Interactions between the predicted epitopes (yellow sticks) and different HLA alleles (green cartoons). The dotted lines between peptides and HLA are their binding sites. Amino acids are labeled adjacent to the binding sites. Table 4 summarizes the detailed docking information of panels (a–f).

Table 4

Docking results for T-cell epitopes P25 and P27 with three HLA types.

Panel	Protein	Start	Epitope	HLA Type	HLA Score	ITScorePeP	Contact Residues
a	Spike	1220	FIAGLIAIV	HLA-A*02:01	0.123	−144.2	PHE-1, GLY-4, LEU-5, ILE-6, ALA-7
b	Spike	1220	FIAGLIAIV	HLA-B*46:01	0.102	−138.2	ILE-6, VAL-9
c	Spike	1220	FIAGLIAIV	HLA-C*03:04	0.100	−146.6	PHE-1, ALA-3, ILE-8, VAL-9
d	Envelope	4	FVSEETGTL	HLA-A*02:06	0.052	−147.7	PHE-1, VAL-2, SER-3, GLU-4, THR-6
e	Envelope	4	FVSEETGTL	HLA-B*46:01	0.102	−140.2	PHE-1, SER-3, GLU-4, THR-6, THR-8
f	Envelope	4	FVSEETGTL	HLA-C*07:02	0.152	−136.7	PHE-1, GLU-4, THR-8, LEU-9

Note: HLA score was calculated based on the frequencies of HLA alleles binding in the population. ITScorePeP is a metric from the MDockPep method, which was derived based on the crystal structures of protein–peptide complexes.

2.5. Humoral Immune Responses to SARS-CoV-2 S Protein

Based on the above immunoinformatic analysis, 4 designed peptides, namely P9, P12, P14 and P15, were chosen as the vaccine candidates for the downstream validation experiments because of their relatively higher counts of B-cell and T-cell epitopes and the higher frequencies of their epitopes’ corresponding HLA alleles (Table 3). We immunized mice by subcutaneous injection of a mixture of these synthesized peptides plus QuickAntibody (an adjuvant for stimulating B-cells). Mice injected with QuickAntibody only or PBS were considered as controls. The immunization was performed once a week and repeated four times in total.

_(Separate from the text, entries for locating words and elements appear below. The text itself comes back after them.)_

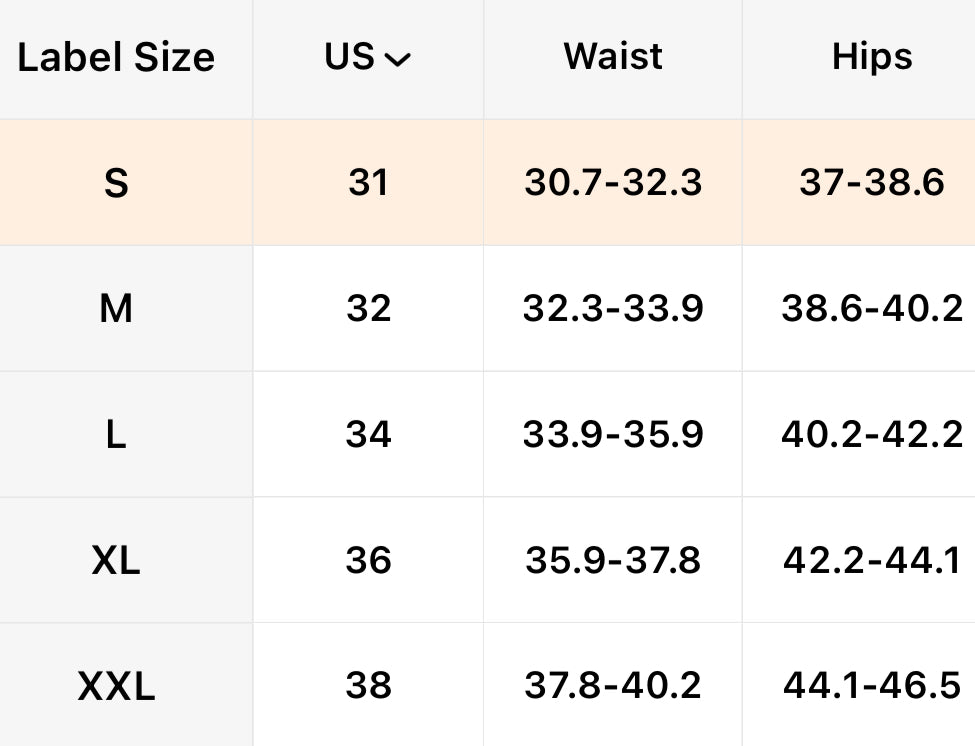Open the US size unit dropdown
This screenshot has width=975, height=746.
(x=368, y=58)
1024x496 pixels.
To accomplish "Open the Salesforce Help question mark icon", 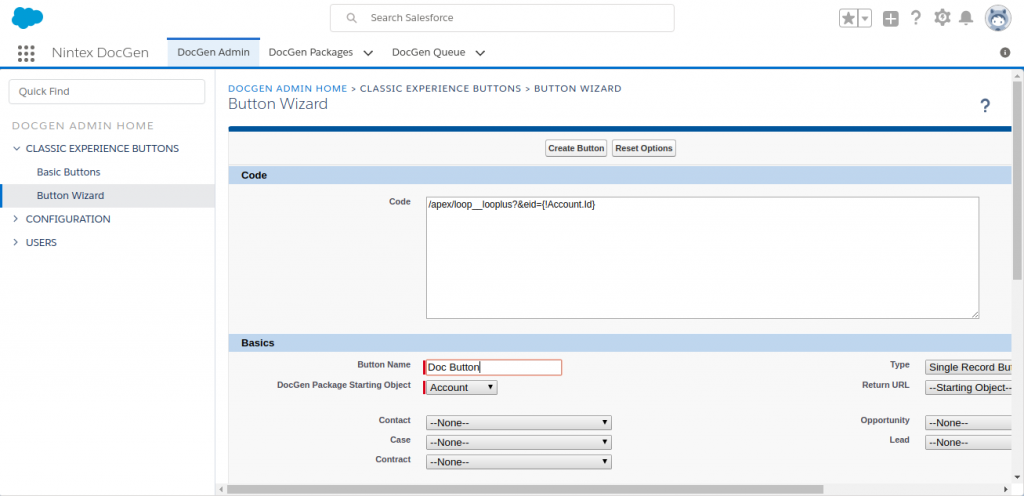I will click(x=916, y=18).
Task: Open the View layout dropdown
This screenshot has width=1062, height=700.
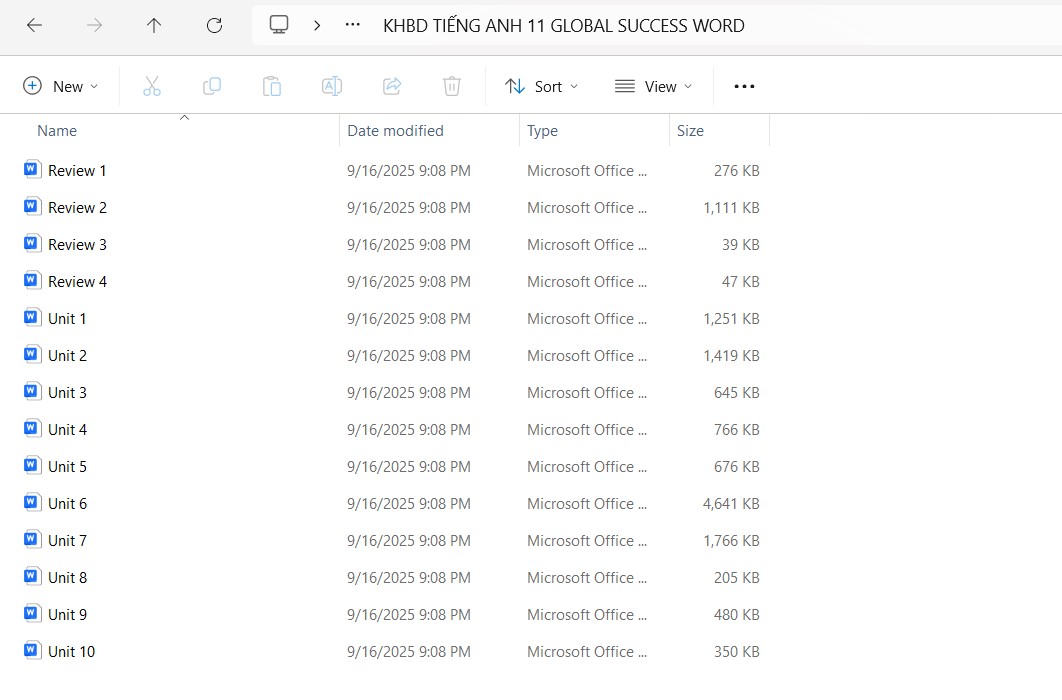Action: point(653,87)
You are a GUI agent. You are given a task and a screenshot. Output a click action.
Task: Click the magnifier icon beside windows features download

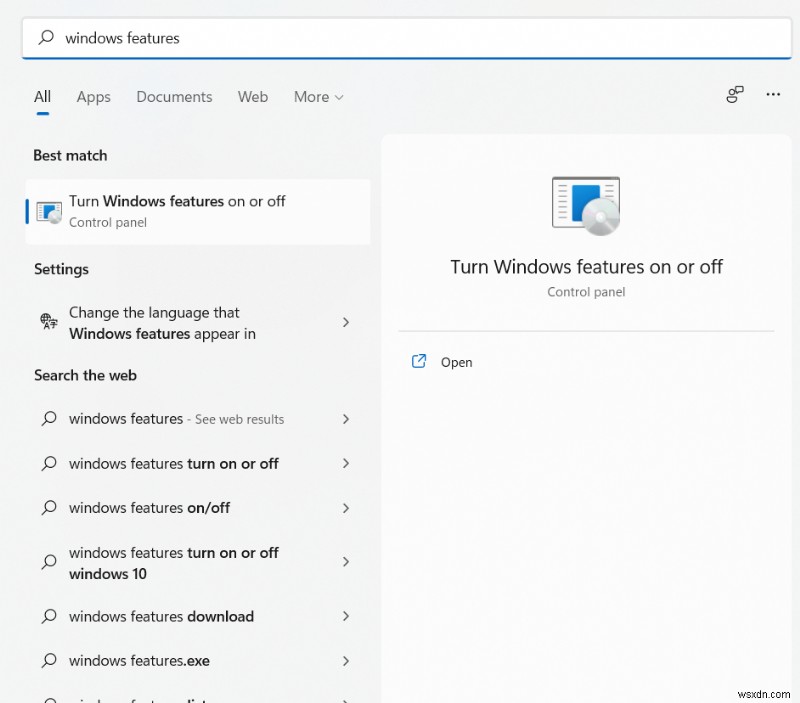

To evaluate whether these peptides induced B-cells to produce S protein-specific antibodies, an ELISA assay was conducted to detect IgG in the mice sera. Fourteen days after the 1st immunization, the amount of IgG showed little difference between the peptide-treated mice and the controls (Figure 4a), suggesting that two weeks were not long enough to elicit humoral immune response. On the 21st day after the 1st immunization, however, the expression of total IgG had risen to the plateau in the peptide-treated mice and was remarkably higher than that in the control mice (p < 0.05; Figure 4a). Germinal centers (GCs) are the main sites for producing long-lived plasma cells and memory B-cells of high affinity. On the 28th day after the 1st immunization, inguinal lymph nodes (ILNs) were collected and then processed into single-cell suspensions for staining with the antibodies against GL7 and FAS, which were highly expressed in germinal-center B-cells and therefore considered markers. Flow cytometry showed that there were many more B-cells activated in the peptide-treated mice than in the mice injected with adjuvant only (Figure 4b); the numbers of rapidly proliferated B-cells (CD19+/FAS+/GL7+) from GC in the ILNs of the peptide-treated mice were significantly higher than those of the control groups, demonstrating increased GC induction by peptide vaccines (Figure 4c,d). In the future, a viral neutralization study is further required for demonstrating that the designed peptide vaccines can efficiently activate specific humoral immune responses to the S protein of SARS-CoV-2.

Figure 4

Humoral immune responses against SARS-CoV-2 S proteins. (a) Comparison of humoral responses among groups of mice injected with PBS (marked in red), QuickAntibody (in green) and Peptide + QuickAntibody (in blue), respectively. The level of total IgG was measured by ELISA. (b) The percentages of B-cells (CD19+ cells) in live cells. (c) The percentages of GC cells (FAS+GL7+ cells) in CD19+ cells. (d) Flow cytometry showing the larger percentage of FAS+/GL7+ cells in the peptide-treated mice. PBS, Q, P+Q represent mice injected with PBS, mice with QuickAntibody and mice with peptide vaccines plus QuickAntibody, respectively. * p < 0.05; ** p < 0.01; *** p < 0.001; ns: not significant.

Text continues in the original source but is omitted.